The sanctuary city order was among a flurry of immigration measures Trump has signed since taking office in January, including a ban on travellers from seven Muslim-majority countries and a directive calling for a wall on the Mexican border.
A federal appeals court blocked the travel ban. The Administration then revised it, but the new version also is stalled in court.
The judge rejected the Administration's argument that the Executive Order applies only to a relatively small pot of money and said President Donald Trump cannot set new conditions on spending approved by Congress.
Even if the President could do so, those conditions would have to be clearly related to the funds at issue and not coercive, as the executive order appears to be, Orrick said.

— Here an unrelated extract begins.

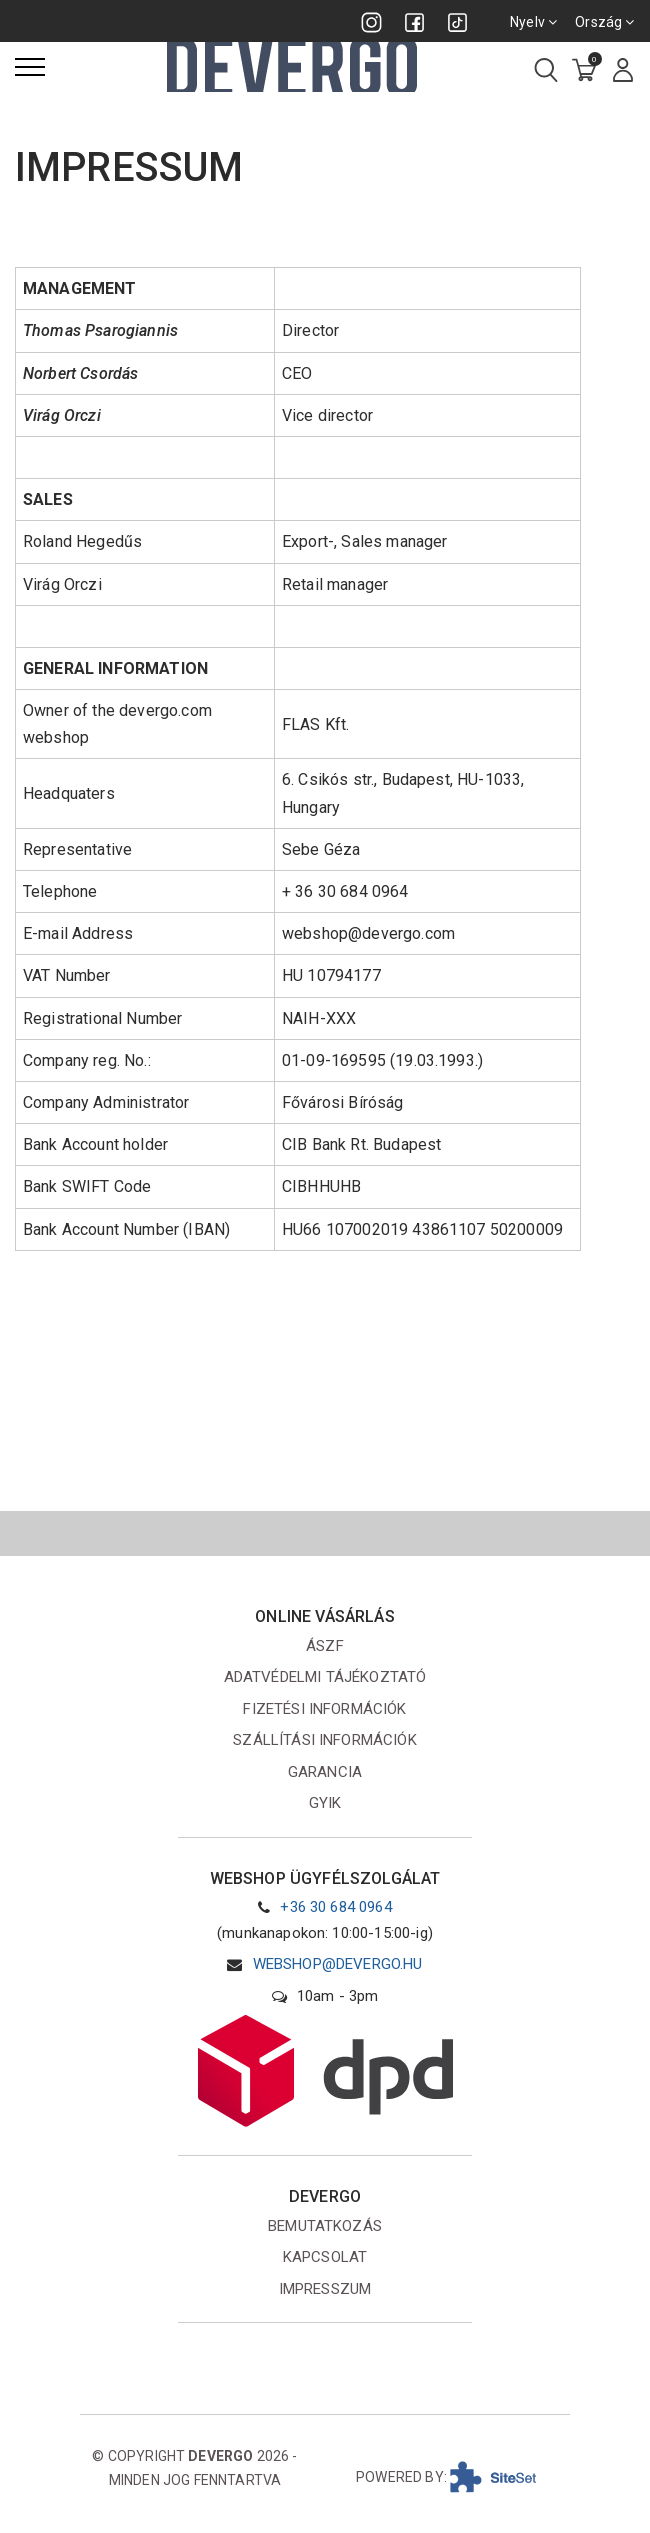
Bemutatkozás (325, 2226)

"Federal funding that bears no meaningful relationship to immigration enforcement cannot be threatened merely because a jurisdiction chooses an immigration enforcement strategy of which the president disapproves," the judge said.
The Justice Department had no immediate comment.
San Francisco City lawyer Dennis Herrera said the President was "forced to back down".
"This is why we have courts - to halt the overreach of a president and an attorney-general who either don't understand the Constitution or chose to ignore it," Herrera said.
A Justice Department lawyer, Chad Readler, had defended the President's Executive Order as an attempt to use his "bully pulpit" to "encourage communities and states to comply with the law".
Readler said the order applied to only three Justice Department and Homeland Security grants that would affect less than US$1 million for Santa Clara County and possibly no money for San Francisco.
But the judge disagreed, saying the order was written broadly to "reach all federal grants" and potentially jeopardises hundreds of millions of dollars in funding to San Francisco and Santa Clara.
He cited comments by the President and Attorney General Jeff Sessions as evidence that the order was intended to target a wide array of federal funding and that the President himself had called it a "weapon" to use against recalcitrant cities.